Assertio's board filed an amended solicitation statement on February 21 explicitly noting that it "continues to be willing to consider alternative acquisition proposals" and that the company remains in compliance with its go-shop provisions under the merger agreement with Garda. The go-shop window technically closed February 15, but the no-solicitation covenant includes standard fiduciary-out provisions if a superior proposal emerges. Garda's tender is conditioned on a minimum of 50.1% of fully diluted shares being tendered, a low threshold that suggests confidence but also flexibility for a competing bid to surface without forcing an immediate termination fee fight.

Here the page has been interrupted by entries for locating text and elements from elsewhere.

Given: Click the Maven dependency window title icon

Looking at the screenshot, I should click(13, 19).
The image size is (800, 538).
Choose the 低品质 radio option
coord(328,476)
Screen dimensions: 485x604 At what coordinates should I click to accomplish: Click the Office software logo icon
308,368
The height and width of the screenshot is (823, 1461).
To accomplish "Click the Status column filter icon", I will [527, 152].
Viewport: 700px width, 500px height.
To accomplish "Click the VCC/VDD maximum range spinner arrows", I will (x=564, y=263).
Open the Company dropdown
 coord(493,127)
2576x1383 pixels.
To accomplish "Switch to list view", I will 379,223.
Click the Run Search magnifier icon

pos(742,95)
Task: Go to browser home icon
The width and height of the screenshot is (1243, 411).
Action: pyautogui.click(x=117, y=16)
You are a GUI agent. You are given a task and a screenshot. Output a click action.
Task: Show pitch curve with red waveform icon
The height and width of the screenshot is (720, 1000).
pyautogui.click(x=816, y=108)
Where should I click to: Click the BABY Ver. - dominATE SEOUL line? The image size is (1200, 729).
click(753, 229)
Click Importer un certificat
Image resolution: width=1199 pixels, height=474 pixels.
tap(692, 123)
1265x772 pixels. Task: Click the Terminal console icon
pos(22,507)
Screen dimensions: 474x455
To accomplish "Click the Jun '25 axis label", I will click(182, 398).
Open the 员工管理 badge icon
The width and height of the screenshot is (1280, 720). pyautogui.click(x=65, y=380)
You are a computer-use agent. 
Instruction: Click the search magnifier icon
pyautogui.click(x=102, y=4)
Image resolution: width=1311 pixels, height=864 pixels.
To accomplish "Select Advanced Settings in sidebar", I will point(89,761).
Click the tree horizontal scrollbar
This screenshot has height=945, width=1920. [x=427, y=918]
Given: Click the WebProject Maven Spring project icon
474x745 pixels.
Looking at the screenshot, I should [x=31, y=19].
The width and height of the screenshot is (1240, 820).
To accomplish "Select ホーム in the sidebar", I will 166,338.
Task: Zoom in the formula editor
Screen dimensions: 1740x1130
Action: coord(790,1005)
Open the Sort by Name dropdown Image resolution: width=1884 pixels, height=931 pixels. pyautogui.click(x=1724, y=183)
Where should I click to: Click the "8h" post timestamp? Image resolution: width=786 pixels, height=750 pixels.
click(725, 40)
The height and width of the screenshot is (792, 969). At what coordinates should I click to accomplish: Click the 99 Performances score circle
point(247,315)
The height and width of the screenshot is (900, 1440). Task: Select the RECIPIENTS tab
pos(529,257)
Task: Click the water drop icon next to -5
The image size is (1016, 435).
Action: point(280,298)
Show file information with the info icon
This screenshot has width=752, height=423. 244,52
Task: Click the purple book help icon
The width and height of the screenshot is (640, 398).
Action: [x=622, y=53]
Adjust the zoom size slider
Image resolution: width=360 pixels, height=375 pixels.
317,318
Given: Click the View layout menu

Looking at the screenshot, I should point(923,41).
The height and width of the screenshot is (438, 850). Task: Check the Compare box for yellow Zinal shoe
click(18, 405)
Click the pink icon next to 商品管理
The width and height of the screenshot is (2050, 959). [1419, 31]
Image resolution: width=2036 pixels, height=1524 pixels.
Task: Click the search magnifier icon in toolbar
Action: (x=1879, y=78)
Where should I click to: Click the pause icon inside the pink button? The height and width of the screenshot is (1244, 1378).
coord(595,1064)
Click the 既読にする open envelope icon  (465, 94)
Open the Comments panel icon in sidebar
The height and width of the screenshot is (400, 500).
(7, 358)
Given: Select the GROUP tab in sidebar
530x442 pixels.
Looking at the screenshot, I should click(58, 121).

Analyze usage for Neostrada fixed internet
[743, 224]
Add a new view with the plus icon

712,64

The pharma specialty asset backdrop makes this extension more than clerical. Assertio's portfolio centers on three non-opioid pain products—Indocin, Otrexup, and Cambia—with $140 million in trailing twelve-month revenue as of Q3 2024. The company turned EBITDA-positive in 2023 after years of restructuring and debt refinancing, a profile that typically attracts small PE firms and strategic pharma acquirers hunting for bolt-on cashflow. Garda, a New York-based credit-focused firm, likely saw the opportunity through its distressed lens, but the cash generation and stable formulary presence also fit the playbook for specialty pharma consolidators. If a competing bid materializes, it will likely come from a similarly sized private platform or a larger generic manufacturer looking to pad margin without integration risk.
The March 17 deadline now synchronizes with Assertio's annual meeting season and the typical window for regulatory clearance under Hart-Scott-Rodino, which Garda filed shortly after announcement. If no competing proposal emerges by early March, the tender will likely close on schedule, but the extension suggests Garda is either managing a timing mismatch with regulatory approvals or preserving optionality for a topping bid that requires board engagement. The company's stock traded at $10.42 on February 21, a 75-cent discount to the offer price, wider than the typical 20- to 40-cent spread for deals with clean regulatory paths. That spread widened slightly after the extension announcement, indicating arbitrageurs are pricing in either deal risk or the possibility of a higher bid that delays closing.
Allocators tracking specialty pharma M&A should watch for any new 13D filings by March 3, when activist or strategic holders would need to disclose positions above 5% if they are preparing to block the tender or support a competing offer. The next data point is Assertio's Q4 earnings, expected in mid-March, which will clarify whether revenue held steady or declined, a key variable for any counterbidder's valuation. If Garda closes at $10.50, it represents a 6.2x EV/EBITDA multiple based on consensus estimates, a modest premium for a cashflow-positive specialty asset.
The quiet part is that Garda extended because someone asked for time. Whether that party delivers a binding proposal or fades by early March will determine if this was a tactical delay or the beginning of a cleaner auction.
The takeaway
Garda's three-week extension and Assertio's open-door posture suggest at least one credible counterbidder is conducting diligence on the **$260M** pharma deal.